UP NEXT: By the time the Cavaliers arrive at Heinz Field on Saturday for their 3:30 p.m. game against Pitt, four weeks will have passed since they last played an ACC opponent. That was on Oct. 23, when Virginia defeated Georgia Tech 48-40 at Scott Stadium.
ESPN2 is televising the UVA-Pitt game.
The Panthers lead the series 8-4. The teams did not meet last season. In 2019, Virginia won 30-14 at Heinz Field, ending a four-game losing streak in the series.
Pitt defeated North Carolina 30-23 in overtime Thursday night at Heinz Field.

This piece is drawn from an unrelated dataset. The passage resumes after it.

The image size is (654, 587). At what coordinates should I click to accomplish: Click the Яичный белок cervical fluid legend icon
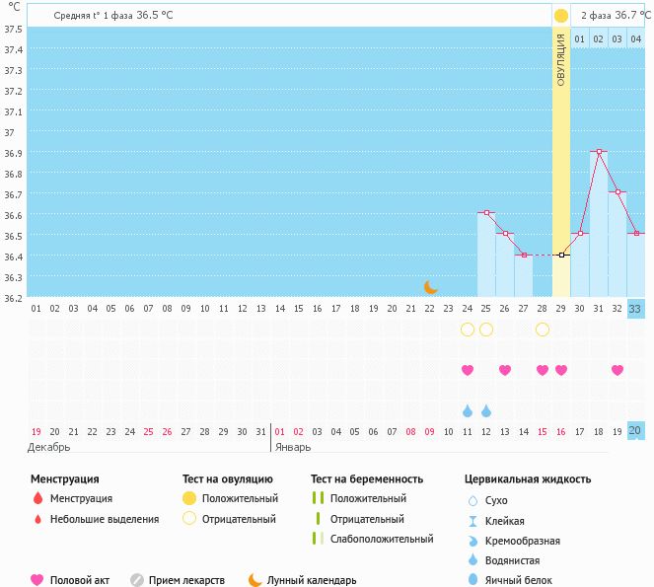click(x=473, y=580)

SOUND BITES: The road victory was the 10th straight for Notre Dame, which improved to 4-0 all-time against Virginia. Among the postgame comments:
* Mendenhall on what he learned about Woolfolk: “He’s so poised and was not rattled. So even though it was a lot, he was confident, he was poised, he was calm, he was confident … He can make every throw and he’s good with his legs. So now it’s just a matter of him diagnosing, assessing and seeing things faster, so he can run the offense more effectively. It was just what he was seeing and how long it took him to see, that was the biggest thing. And so we’ll take that data point into the week and help him with that.”
* Haskins on Armstrong’s role on the sideline: “He was helping Jay evaluate defenses and helping him with the looks he was getting, talking to receivers about the routes they were running against the looks that they were getting, and then also just keeping everybody together, keeping everybody motivated, keeping everybody’s energy up. We love Brendan to death. And even though he wasn’t suiting up for us tonight, he had an impact on the game for sure.”
* Haskins on Woolfolk’s play in practice last week: “Every day he took a clear step forward. He’s got a lot of confidence and a lot of swagger, moxie. Whatever you want to call it, he’s got it in spades, and we all love him to death and are really excited for what he’s gonna do down the road as well.”
* Mendenhall on Notre Dame tight end Michael Mayer, who had seven catches for 84 yards and one touchdown: “He’s a really good player: big, fast, strong, tough, capable, physical. And I don’t think we had much more success than anyone else in defending him … He’ll keep playing, I think, for quite a while.”